Riset Komnas Pengendalian Tembakau menyimpulkan 49,8 persen perokok tidak mengubah perilakunya. Adapun riset CISDI menemukan, 55 persen perokok yang masih meneruskan kebiasaan merokok. “Uang belanja tetap dialokasikan untuk belanja rokok,” kata Krisna.
Meskipun kebiasaan merokok terus berlanjut, tapi ditemukan 37,1 persen perokok mengurangi konsumsinya pada Juni 2020. Lalu, pada Desember 2020 hingga Januari 2021 ditemukan 42 persen perokok telah mengurangi konsumsinya. “Hal ini menunjukkan, bahwa memang ada pertimbangan kondisi ini yang membuat menurun,” ujarnya.
Krisna menambahkan, kelanjutan survei dalam wawancara menemukan,salah satu variabel mereka yang menurunkan pengeluaran belanja rokok untuk menghemat kondisi keuangan. “Harga (rokok) saat ini membuat mereka mempertimbangkan mana yang harus diprioritaskan pada masa pandemi. Apalagi, kondisi ekonomi yang sulit,” katanya. Walaupun sudah mengurangi, tapi konsumsi rokok tak sampai berhenti, karena alasan kecanduan.
Ekonom senior Faisal Basri menanggapi riset itu terkait perilaku merokok semasa pandemi. Jika ditinjau dari kesimpulannya, maka tak jauh beda dengan Survei Sosial Ekonomi Nasional – Badan Pusat Statistik. Soal perilaku merokok memang tak ada perubahan yang signifikan dalam perbandingan Maret 2019 dan Maret 2020. “Ada kenaikan belanja pengeluaran per kapita per bulan untuk rokok masih tetap naik, dari Rp70.537 (Maret 2019) menjadi Rp73.442 (Maret 2020),” katanya.
Walaupun, andil (share) untuk belanja rokok itu turun 0,1 persen. Dari 12,3 persen (Maret 2019) menjadi 12,2 persen (Maret 2020). “Karena ada beberapa komoditi konsumsinya di era pandemi naik,” ucap Faisal. Dia mencontohkan, misalnya penunjang konsumsi makanan sehat, antara lain sayur, telur, susu, buah, daging.
“Share dari rokok relatif turun, namun secara nominal konsumsi rokok per kapita per bulan tetap naik di era pandemi,” ujarnya.

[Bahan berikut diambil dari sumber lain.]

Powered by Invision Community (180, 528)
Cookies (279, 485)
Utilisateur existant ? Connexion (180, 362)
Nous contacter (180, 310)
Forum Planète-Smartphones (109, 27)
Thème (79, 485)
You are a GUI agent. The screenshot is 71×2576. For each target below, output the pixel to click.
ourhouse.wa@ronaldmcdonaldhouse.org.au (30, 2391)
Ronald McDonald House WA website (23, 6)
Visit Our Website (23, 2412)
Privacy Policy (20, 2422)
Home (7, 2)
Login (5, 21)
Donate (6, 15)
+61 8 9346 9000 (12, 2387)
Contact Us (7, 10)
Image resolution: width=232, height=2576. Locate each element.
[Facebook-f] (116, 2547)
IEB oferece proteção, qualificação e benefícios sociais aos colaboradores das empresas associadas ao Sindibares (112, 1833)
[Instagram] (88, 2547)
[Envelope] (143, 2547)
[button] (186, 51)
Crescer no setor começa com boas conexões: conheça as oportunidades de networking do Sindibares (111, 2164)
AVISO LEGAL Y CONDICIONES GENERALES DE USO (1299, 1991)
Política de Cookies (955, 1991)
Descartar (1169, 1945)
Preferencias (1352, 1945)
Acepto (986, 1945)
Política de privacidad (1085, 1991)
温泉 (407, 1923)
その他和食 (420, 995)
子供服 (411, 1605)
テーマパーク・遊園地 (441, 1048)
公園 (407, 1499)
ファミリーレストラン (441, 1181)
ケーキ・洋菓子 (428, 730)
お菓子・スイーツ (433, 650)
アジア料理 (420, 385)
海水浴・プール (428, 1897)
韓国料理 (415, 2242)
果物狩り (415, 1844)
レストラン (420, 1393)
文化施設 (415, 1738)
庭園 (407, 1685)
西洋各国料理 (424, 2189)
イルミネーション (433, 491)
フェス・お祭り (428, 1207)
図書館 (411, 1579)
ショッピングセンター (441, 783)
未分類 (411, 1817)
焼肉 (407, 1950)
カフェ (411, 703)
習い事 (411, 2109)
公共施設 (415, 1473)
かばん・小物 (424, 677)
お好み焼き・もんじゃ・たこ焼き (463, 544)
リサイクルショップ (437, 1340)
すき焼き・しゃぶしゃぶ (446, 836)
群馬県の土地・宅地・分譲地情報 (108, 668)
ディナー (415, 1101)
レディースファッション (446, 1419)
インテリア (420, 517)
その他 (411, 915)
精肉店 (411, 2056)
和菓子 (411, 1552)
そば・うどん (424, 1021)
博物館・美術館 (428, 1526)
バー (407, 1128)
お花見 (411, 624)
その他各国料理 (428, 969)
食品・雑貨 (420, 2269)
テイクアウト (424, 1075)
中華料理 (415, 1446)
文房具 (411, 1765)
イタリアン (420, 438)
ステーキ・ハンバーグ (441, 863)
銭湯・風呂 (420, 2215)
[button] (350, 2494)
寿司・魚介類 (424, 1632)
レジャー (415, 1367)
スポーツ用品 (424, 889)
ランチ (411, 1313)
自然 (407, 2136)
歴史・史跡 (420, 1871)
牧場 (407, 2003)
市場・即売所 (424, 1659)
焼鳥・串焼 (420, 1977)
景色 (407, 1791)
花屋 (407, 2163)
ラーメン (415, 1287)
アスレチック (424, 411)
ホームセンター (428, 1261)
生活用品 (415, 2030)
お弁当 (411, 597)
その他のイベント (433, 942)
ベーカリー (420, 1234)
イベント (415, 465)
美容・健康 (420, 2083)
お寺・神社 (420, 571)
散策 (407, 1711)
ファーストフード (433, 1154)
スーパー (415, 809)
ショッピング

Jika mengamati keterkaitan kesimpulannya, maka Faisal bilang kebijakan untuk pengendalian tembakau tak bisa hanya biasa saja. Dia menganggap kebijakan untuk mendukung pengendalian tembakau semestinya sama seperti upaya untuk mengatasi perubahan iklim.
“Sekarang para kepala negara kan ada di situ (Konferensi Perubahan Iklim Perserikatan Bangsa-Bangsa atau COP26 di Glasgow). Kalau tidak sungguh-sungguh dunia akan menghadapi bencana,” ujarnya.
Maka, kata dia, lagi-lagi cara pandang untuk kebijakan mengendalikan tembakau tak cuma hal umum saja. “Kebijakan (pengendalian tembakau) yang extraordinary (luar biasa),” katanya.